Devon souhaite reproduire ce processus à grande échelle, de façon à démocratiser cette expérience d’écoute. “Je veux créer une expérience hi-fi populaire”, dit-il. Première étape ? Créer davantage de salles d’écoute publiques et gratuites. Devon considère les musées et les galeries comme les endroits les plus appropriés. “La musique mérite de tels espaces”, dit-il. “Il devrait y en avoir le plus possible. De nos jours, il est très rare que les gens disposent ne serait-ce que d’une bonne stéréo. Quand la galerie m’a contacté, je me suis dit, ‘Oh, mon Dieu : voilà que mon rêve se réalise.’ J’espère que tout cela va prendre, qu’il y en aura d’autres, et qu’un beau jour, il sera parfaitement normal d’aller écouter de la musique au musée.”

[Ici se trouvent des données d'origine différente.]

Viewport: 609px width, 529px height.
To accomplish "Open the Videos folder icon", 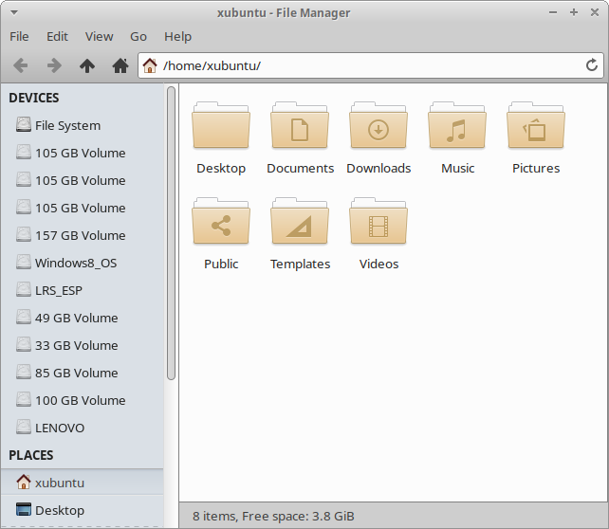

Cette exposition en galerie a recontextualisé le travail de Devon Turnbull. “Avant, quand on me demandait ce que je faisais, j’avais toujours du mal à répondre. Si je répondant ‘J’ai une entreprise qui fabrique des composants audio’, ça n’évoquait pas du tout mon travail”, m’explique-t-il. Désormais, il peut simplement dire “Je suis artiste”.
Les plateformes de streaming, les enceintes Bluetooth et les écouteurs sans fil ont rendu la musique plus présente que jamais. On ne cesse d’en écouter, mais on le fait surtout de façon passive, en streaming, pendant qu’on est au volant, qu’on fait de l’exercice ou qu’on prépare à manger. La plupart d’entre nous ne savent plus écouter avec attention. Devon Turnbull s’est donné pour mission de remédier à cela. “Le son n’est qu’une ondulation dans l’air”, estime-t-il. “Les musiciens sont comme des chamans ; grâce à ces ondulations, ils apprennent à manipuler le fonctionnement des cerveaux. Et moi, j’ai l’importante responsabilité de capter ces vibrations et de les transmettre, jusqu’à ce qu’elles soient diffusées partout dans le monde.”
Devon Turnbull fabrique à la main ses propres hautparleurs, amplis et platines.